Integrative Computational Analysis Reveals H. pylori GroEL as a Stabilizer of Neurotoxic Amyloid-β Oligomers

Alzheimer’s disease (AD) is characterized by amyloid-β (Aβ) aggregation, with soluble oligomers implicated as the most neurotoxic species. Recent evidence suggests microbial infections, including Helicobacter pylori , contribute to AD pathogenesis. This study investigates the role of H. pylori GroEL, a conserved chaperonin found in bacterial outer membrane vesicles (OMVs), in stabilizing toxic Aβ oligomers. A pan-genome analysis of 353 H. pylori strains identified GroEL as a highly conserved protein present in 83% of strains, which supported its widespread relevance. We structurally modelled a conserved 27-amino acid GroEL fragment and docked it against the Aβ (1-42) tetramer. Interaction analysis revealed stabilizing salt bridges, hydrogen bonds, and extensive non-bonded contacts within the GroEL–Aβ complex. Molecular dynamics simulations (50 ns) demonstrated that GroEL binding enhanced Aβ oligomer stability, evidenced by reduced structural deviations and a more extensive hydrogen bonding network compared to Aβ oligomer alone. These computational findings support a novel mechanism whereby H. pylori GroEL directly stabilizes soluble Aβ oligomers.
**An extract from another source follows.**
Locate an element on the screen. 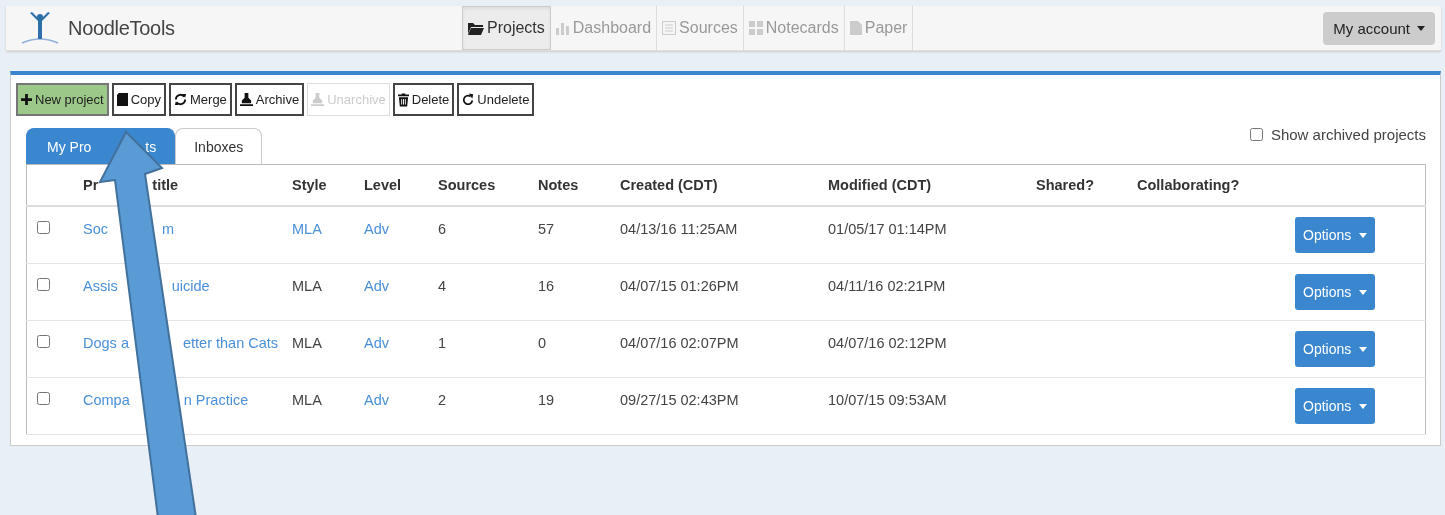  checkbox is located at coordinates (1256, 134).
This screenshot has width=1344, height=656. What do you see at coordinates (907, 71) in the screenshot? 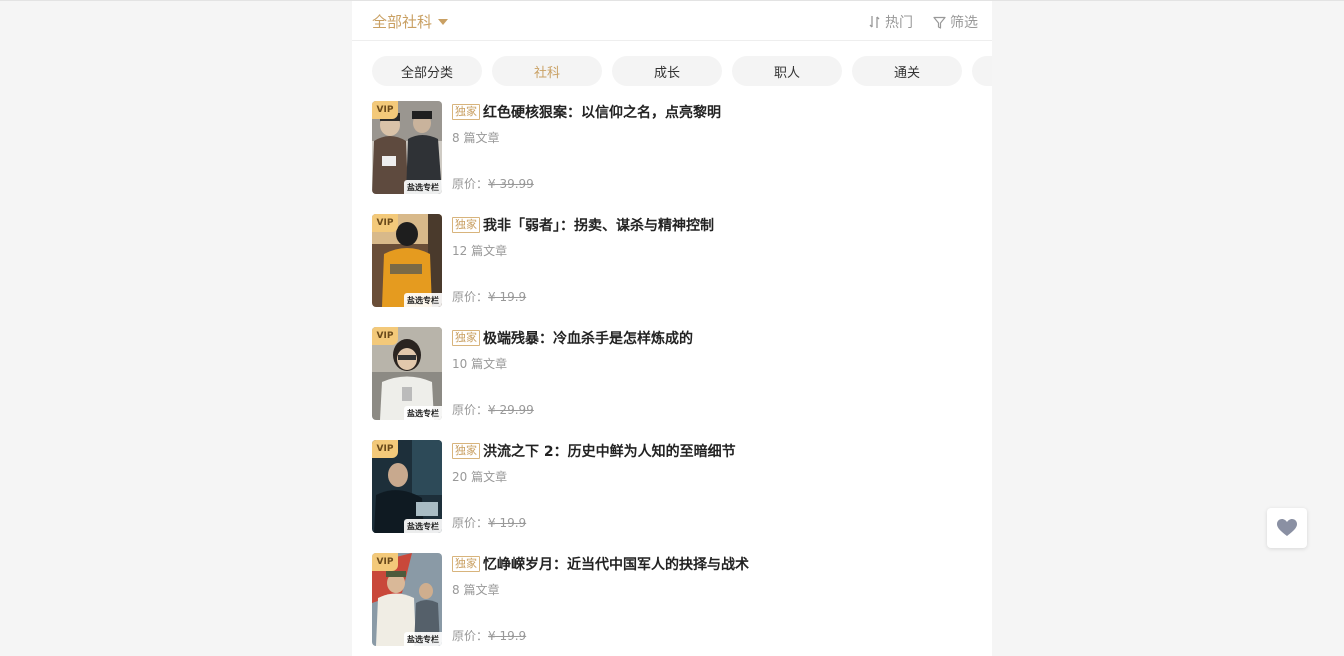
I see `tab-tongguan: 通关` at bounding box center [907, 71].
We hypothesize that this stabilization inhibits their aggregation into plaques while paradoxically prolonging the lifetime of neurotoxic species, potentially increasing neurodegeneration through pathways distinct from canonical amyloid deposition. This highlights the complex role of bacterial proteins in AD and underscores the need for experimental validation of GroEL–Aβ interactions as a potential therapeutic target.